» **DATA IN THIS EXERCISE**:
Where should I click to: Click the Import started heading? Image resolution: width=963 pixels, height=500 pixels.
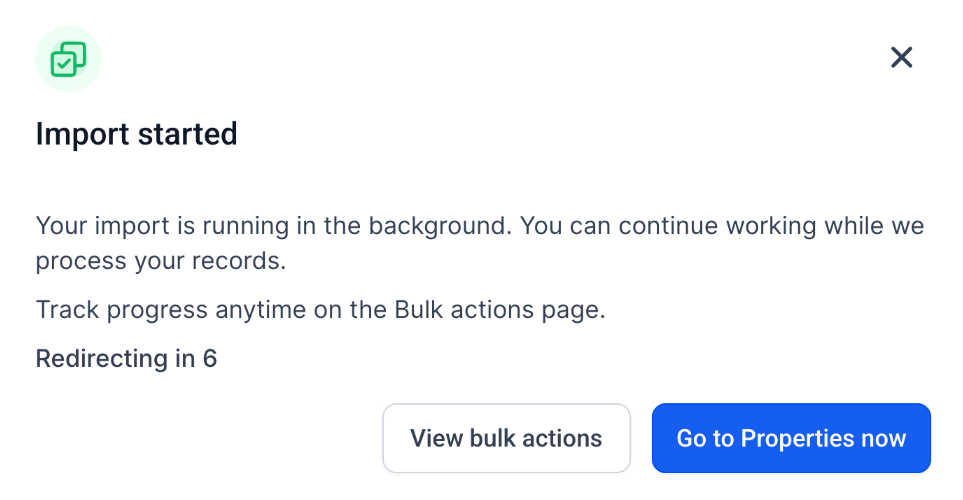[136, 134]
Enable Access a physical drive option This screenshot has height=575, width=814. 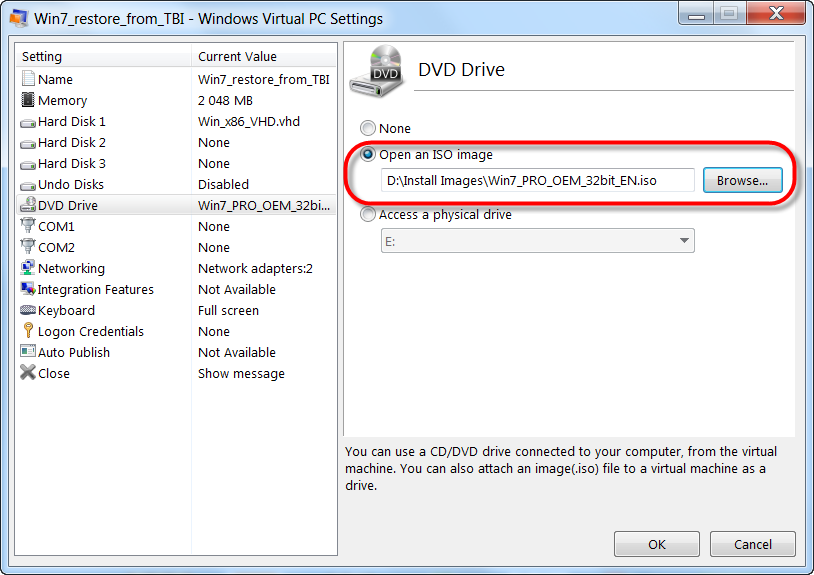click(x=368, y=214)
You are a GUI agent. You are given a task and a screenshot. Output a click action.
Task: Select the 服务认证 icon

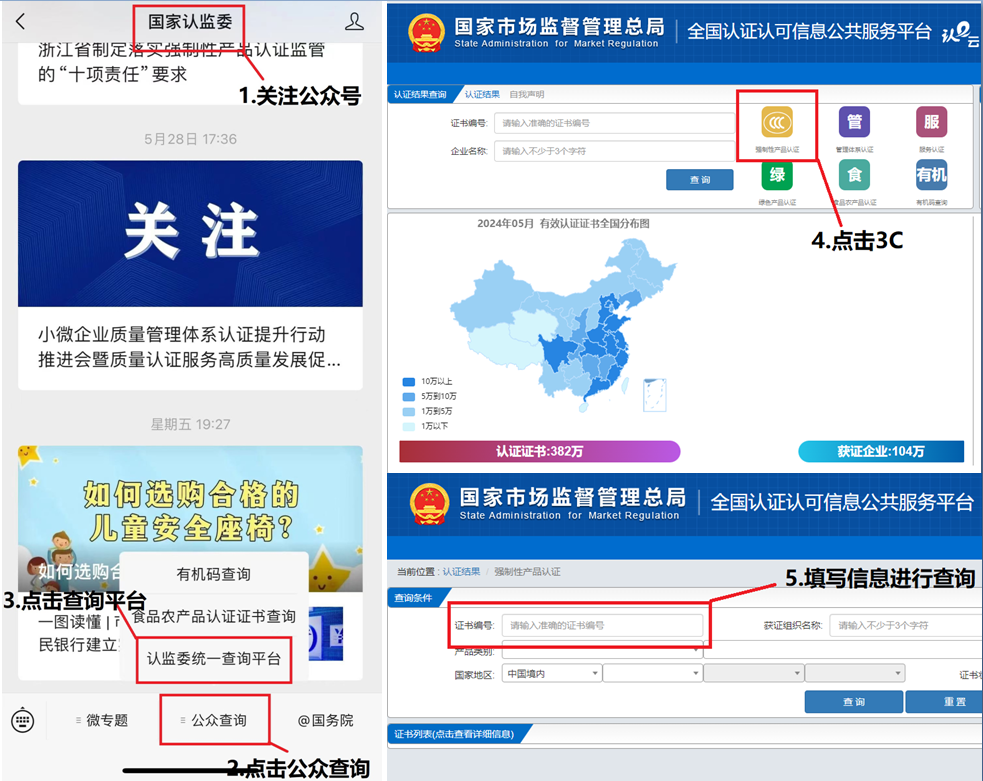coord(931,124)
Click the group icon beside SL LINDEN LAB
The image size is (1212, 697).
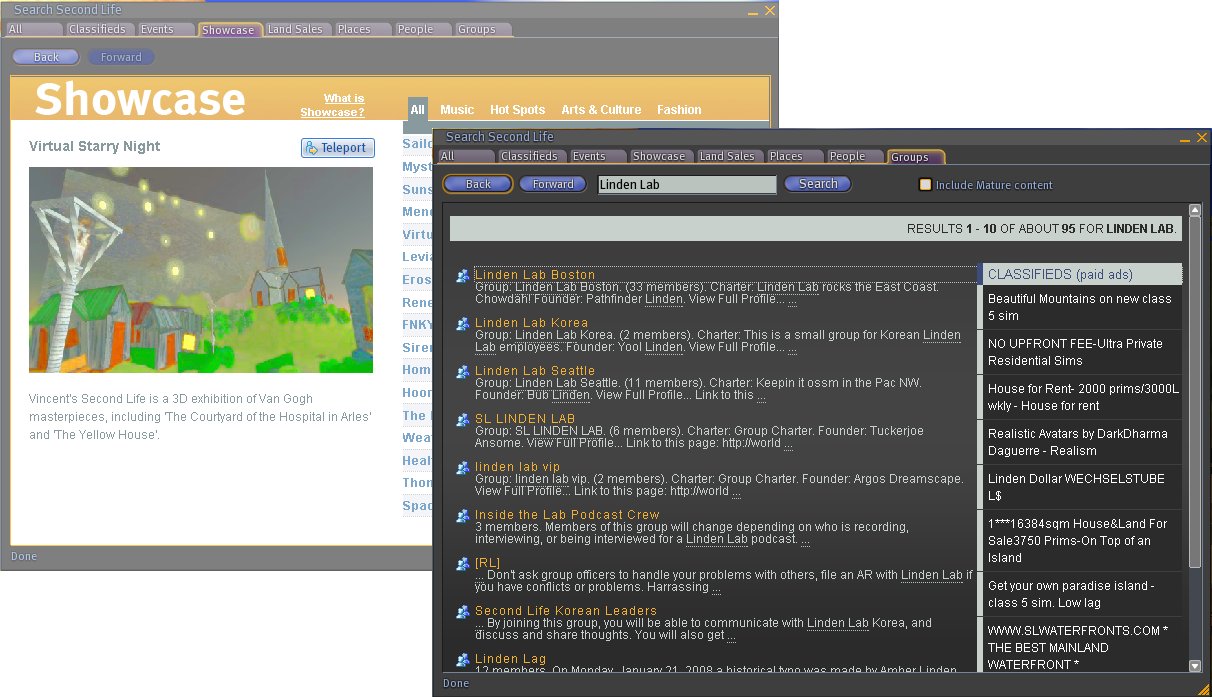point(462,420)
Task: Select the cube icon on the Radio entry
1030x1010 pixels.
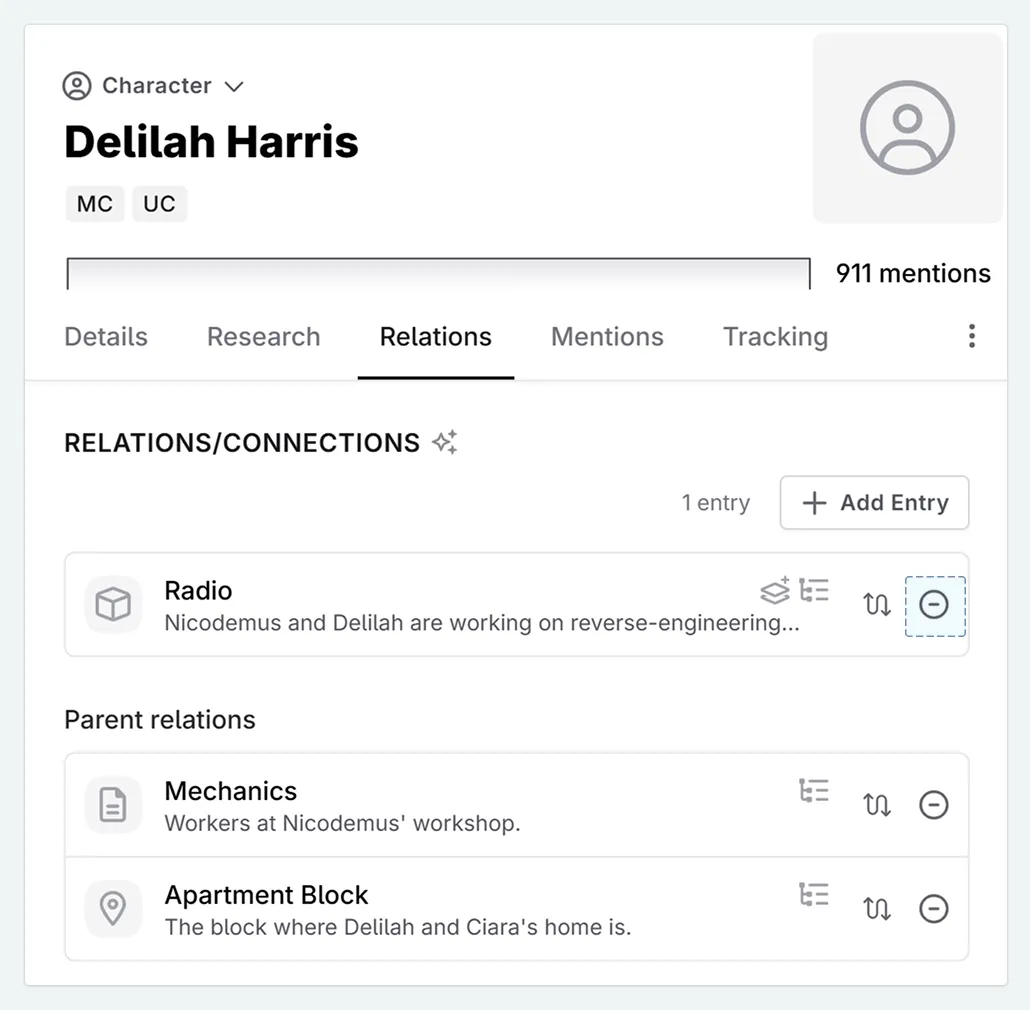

» **PROBLEM STATEMENT**:
Go to the line containing "Task: Select the 服务认证 icon", then write out word for word every line from there to the end of the listing. Keep both end lines and drop the pictures.

» **WORKED SOLUTION**:
Task: Select the 服务认证 icon

coord(931,124)
Click the group icon beside SL LINDEN LAB
The image size is (1212, 697).
point(462,420)
Task: Select the cube icon on the Radio entry
1030x1010 pixels.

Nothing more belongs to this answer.